Condiments to serve with sushi

  • Shoyu – soy sauce
  • Wasabi
  • Miso paste
  • Sesame oil
  • Olive oil
  • Teriyaki sauce
  • Hot mustard sauce
  • Chili flakes/powder
  • Spicy mayo
  • Cream cheese
  • Horseradish for sushi
  • Spring onion
  • Seafood (salmon, tuna, crab, shrimp, and even imitation crab meat)

Desserts to serve with sushi

Matcha ice cream

If you have never tried this combo, it’s about time you did. This rich, sweet, earthy ice cream melts well in your mouth and is a refreshing choice for the sushi flavors.

Chocolate peanut butter moose munch

This indulging dessert is perfect for conversations and games after a sushi meal. You don’t need a plate to serve this but you will need lots of napkins for your guests.

Lemon bars

If you have kids around, you can keep them busy with these bars while you carry on with your conversations. Adults can also jump on this.

Air fryer pineapple rings

These pineapple rings topped with a scoop of ice cream and whipped cream make an excellent dessert to complement your flavorful sushi meal.

Cherry lime pie

This no-bake pie is a combination of sweet and tart. It is easy to make and very delicious too.

◆ ◆ ◆

WORK INSTRUCTIONS:
a - Put this sentence from the excerpt on sushi pairings into Spanish: "This no-bake pie is a combination of sweet and tart."
b - Write out the excerpt on sushi pairings from "Matcha ice cream" to "the sushi flavors.", word for word.

RECORDS:
◆ ◆ ◆

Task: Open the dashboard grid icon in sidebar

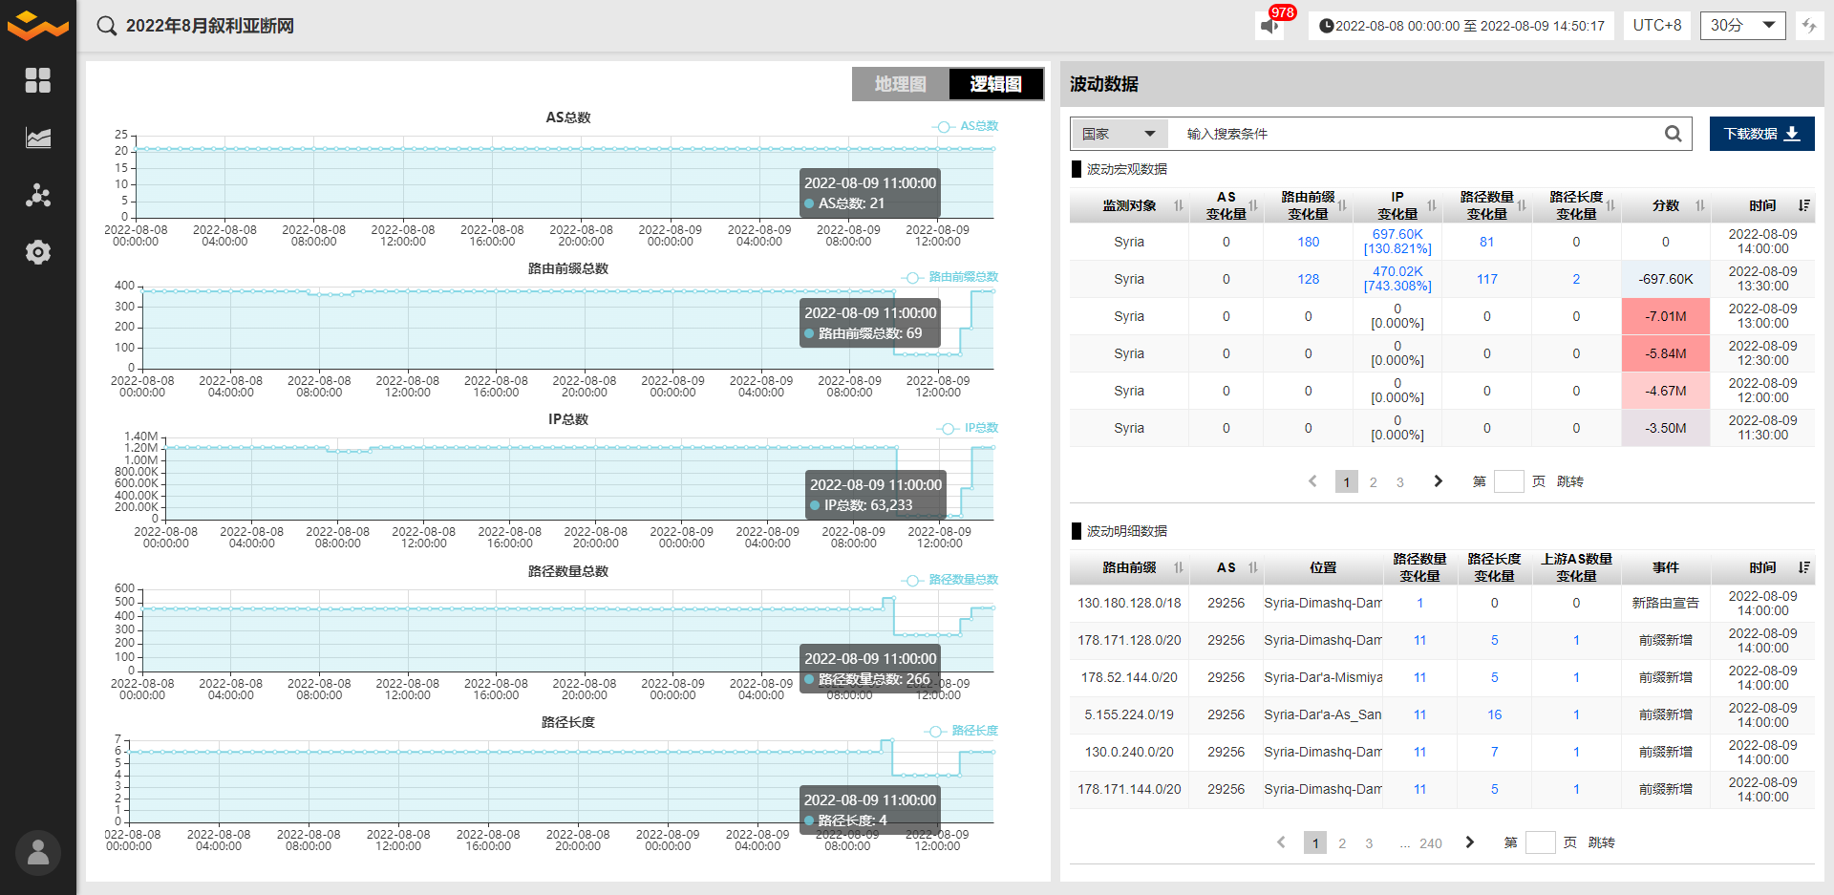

◆ ◆ ◆

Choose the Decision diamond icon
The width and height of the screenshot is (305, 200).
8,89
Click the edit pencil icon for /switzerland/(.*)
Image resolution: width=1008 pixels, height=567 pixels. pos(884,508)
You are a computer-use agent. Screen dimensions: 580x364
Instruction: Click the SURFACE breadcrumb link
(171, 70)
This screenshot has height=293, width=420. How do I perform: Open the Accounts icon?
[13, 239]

◆ ◆ ◆

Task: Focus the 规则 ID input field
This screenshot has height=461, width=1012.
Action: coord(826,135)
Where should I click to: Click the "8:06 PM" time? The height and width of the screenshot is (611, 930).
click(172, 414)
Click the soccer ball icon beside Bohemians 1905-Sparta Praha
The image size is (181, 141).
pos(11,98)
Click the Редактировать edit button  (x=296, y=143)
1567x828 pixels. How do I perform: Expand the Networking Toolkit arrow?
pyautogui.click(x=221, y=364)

◆ ◆ ◆

OUTPUTS BY TASK:
a - Este pastel sin horneado es una combinación de dulce y ácido.

b -
Matcha ice cream

If you have never tried this combo, it’s about time you did. This rich, sweet, earthy ice cream melts well in your mouth and is a refreshing choice for the sushi flavors.